Matt: I was first aware of this right at the very beginning of making the demo sceneries for X-Plane. It came to me that adding demo features such as a box at the end of runways can be deleted just as easily as it was added. So, I proceeded to see how people would act if I did this without caution so that people can get an insight into the scenery without having to purchase it. A couple of months down the line, I got a message from someone reminding me that the demo features can easily be removed to make it look like a paid version (Which I was aware of in the beginning). So, I obviously tried to resolve this issue as it was being noticed as an editable piece of software by a few. The only thing I could think of doing to resolve this issue though was to attach the demo features to major objects such as the main terminal of the airport or the ground layers… But after some testing, this wasn’t possible with the software I use due to textures rewriting themselves once something has been repositioned or edited in any way.

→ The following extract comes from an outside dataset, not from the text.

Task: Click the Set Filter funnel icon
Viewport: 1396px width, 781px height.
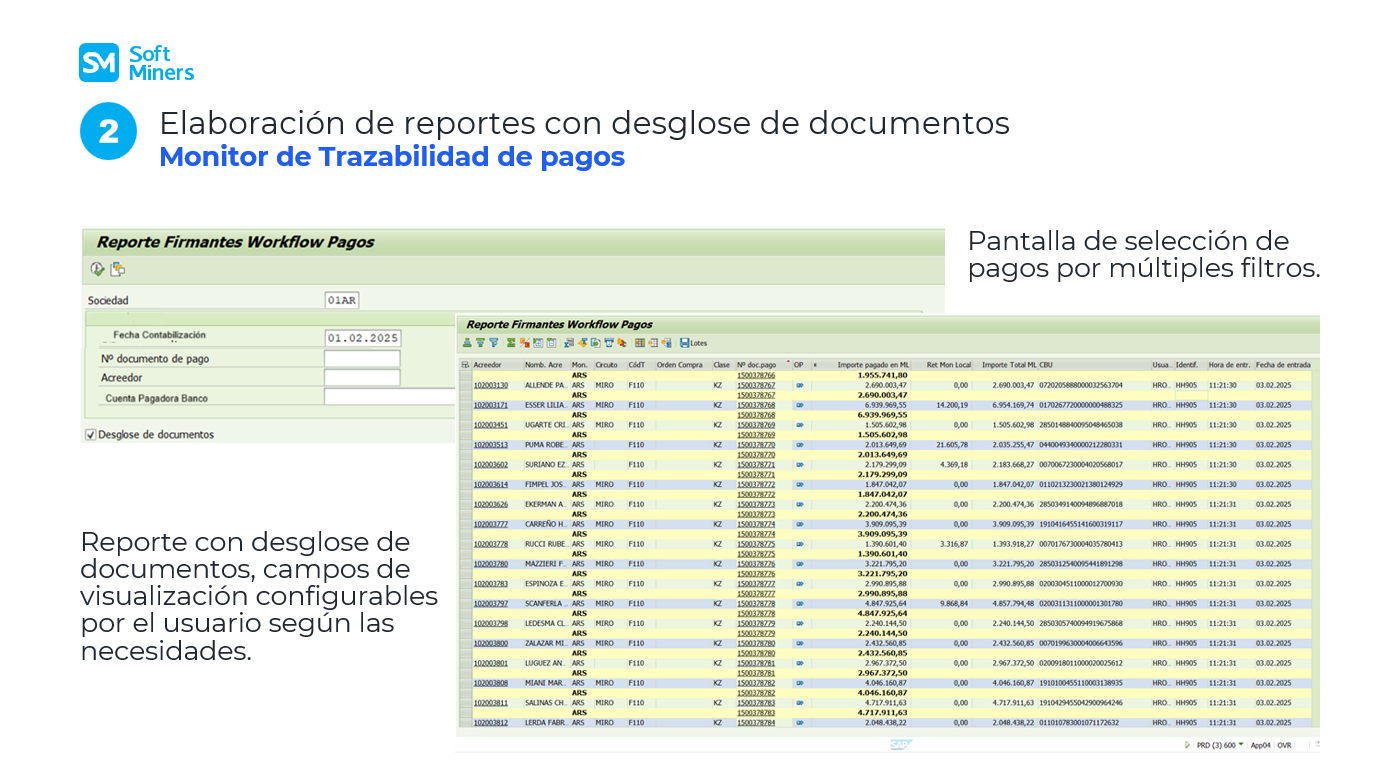Action: click(x=493, y=343)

So again, I brushed this off my shoulders, thinking nothing of it and giving the demo sceneries another chance to see how they will keep on doing on a new platform (despite the current issues I mentioned earlier).

Until we reached last week where things went a bit pear shaped… I got a message from someone telling me that my work had been posted on a site. The message came with the following screenshot:

Now, as you can see, the creator of the post said in the comments “tweaked demo versions, I am not sure if there actually is a difference compared to the full version”. So that implied that the user didn’t even have to get these scenery copies off a paying customer in the first place. Also, the link that was provided to download these free copies of the scenery was a ‘Mega’ download link.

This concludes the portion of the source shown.